Malgré les robes de Peach et le ventre rebondi de Rondoudou, tout n'est pas rose dans le microcosme des jeux vidéos - un peu comme à l'époque de Pong, pour donner une idée, sauf que cette fois-ci, ce sont les institutions qui se renvoient la balle (sans casser des briques pour autant, vu que c'est pas Arkanoïd non plus. Suivez, un peu, sinon on ne s'en sortira jamais !).

 

En effet, on aurait pu croire l'affaire Peta classée, suite aux excuses présentées par les dirigeants de l'association à Mario, le tristement célèbre « Plombier Rouge » (comme la presse l'avait surnommé alors), suspecté d'être un dépeceur de Tanukis en série avant d'être publiquement lavé de tous soupçons par son camarade Phoenix Wrightmais la blessure morale reste », confie hors caméras ce gentil papi de 72 ans, écologiste dans l'âme, qui a passé sa vie à réguler bénévolement la population des tortues dans l'hémisphère nord, et qu'on regarde dorénavant avec la même désapprobation qu'une Lady Gaga en culotte de viande).

 

"Et alors quoi, des Tortues Corses ? T'as un problème avec les tortues corses ?"
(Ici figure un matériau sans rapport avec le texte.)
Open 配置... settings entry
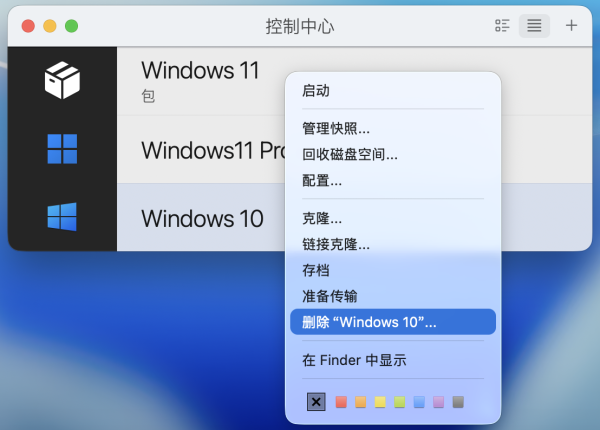This screenshot has width=600, height=430. [x=322, y=180]
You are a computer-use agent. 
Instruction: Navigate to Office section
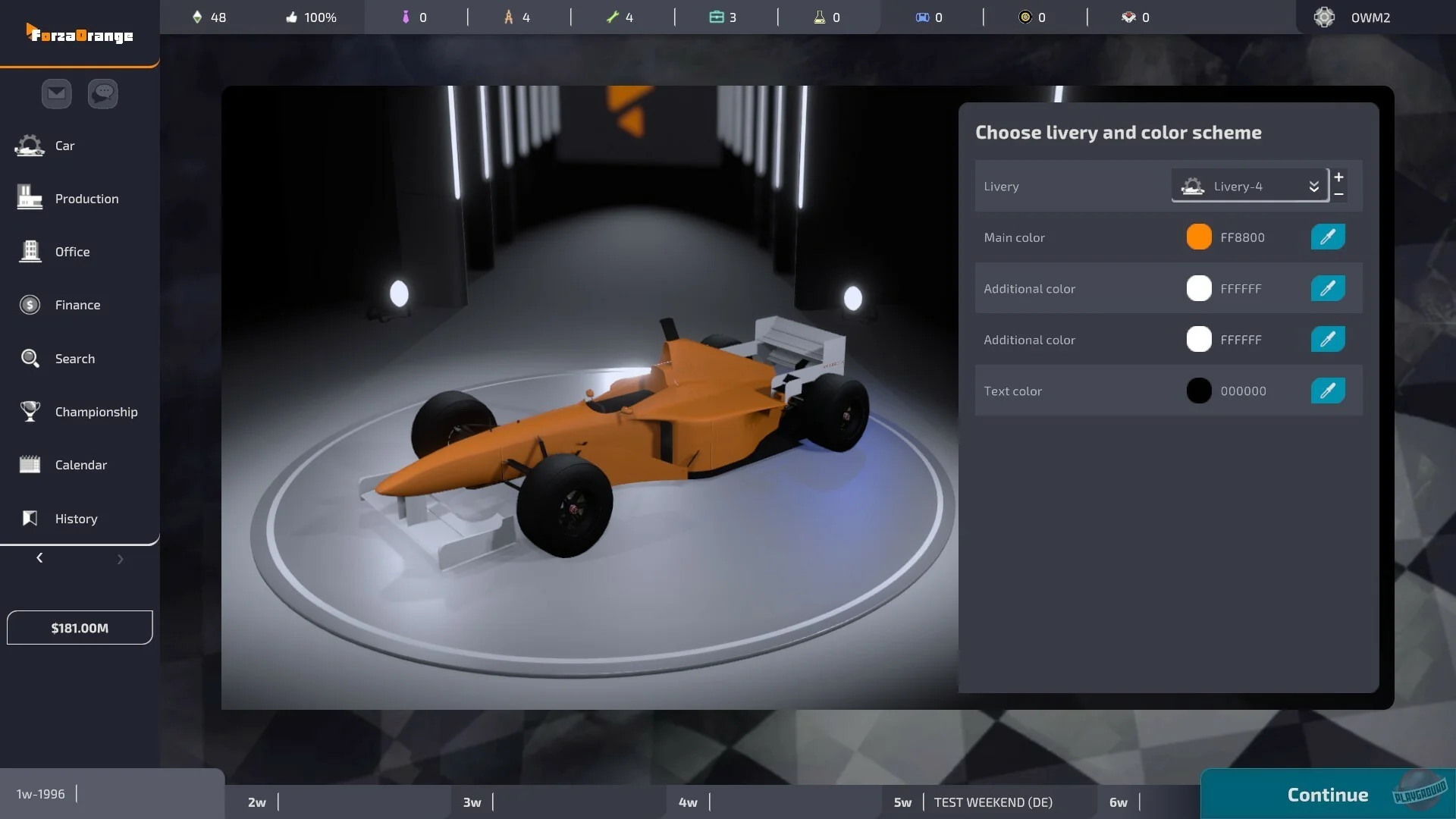click(72, 251)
"Ouais, t'as un problème avec les tortues corses ?"

(ad lib)

 

Les tensions n'en sont pas retombées pour autant. Bien au contraire.

 

Comme une traîné de poudre (celle qui est toute blanche et qui fait tout rigolo dans la tête quand on la respire par le nez), la grogne s'est répandue chez les second rôles de jeux vidéos, dont le statut précaire commence à peser sérieusement sur leur motivation, qu'ils soient faire-valoir ou antagonistes.

En témoigne le déclin progressif de leur combattivité au cours de ces dernières années, et leur manque d'enthousiasme sur le champ de bataille. Car si les jeux sont plus faciles aujourd'hui, il n'y a pas de mystère, c'est d'abord une question de couverture sociale (et par couverture sociale, il n'est pas question de Sam Fisher infiltrant le Pôle Emploi, non. J'insiste : essayez de suivre, un peu).

 

« On travaille dans des conditions inhumaines », clame Gisèle, plante carnivore de bord de piste à Mario Kart depuis maintenant six ans.

Réponse du patronat : « Normal. Vous n'êtes pas des humains ».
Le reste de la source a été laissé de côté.